#### Data provided
#####

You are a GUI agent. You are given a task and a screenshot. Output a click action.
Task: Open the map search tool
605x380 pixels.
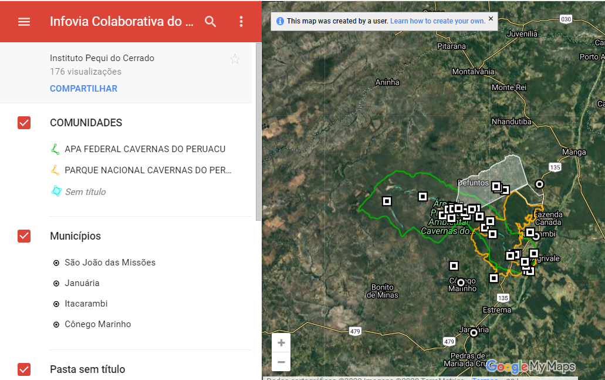(211, 21)
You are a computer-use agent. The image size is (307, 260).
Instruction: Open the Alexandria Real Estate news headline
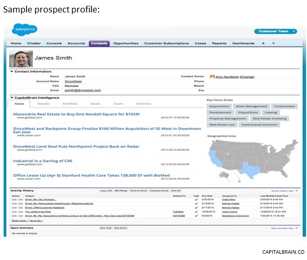(x=76, y=114)
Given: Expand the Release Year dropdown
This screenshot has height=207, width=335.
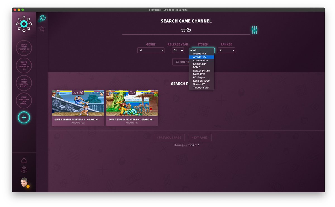Looking at the screenshot, I should tap(178, 51).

#####

Please set down the lines above word for word and leave out the pictures.

#### Task response
You are a GUI agent. You are given a task and a screenshot. Output a click action.
Task: Open the map search tool
605x380 pixels.
(211, 21)
You are a computer-use agent. The image size is (307, 260).
Instruction: Open the Alexandria Real Estate news headline
(x=76, y=114)
Given: Expand the Release Year dropdown
This screenshot has height=207, width=335.
Looking at the screenshot, I should tap(178, 51).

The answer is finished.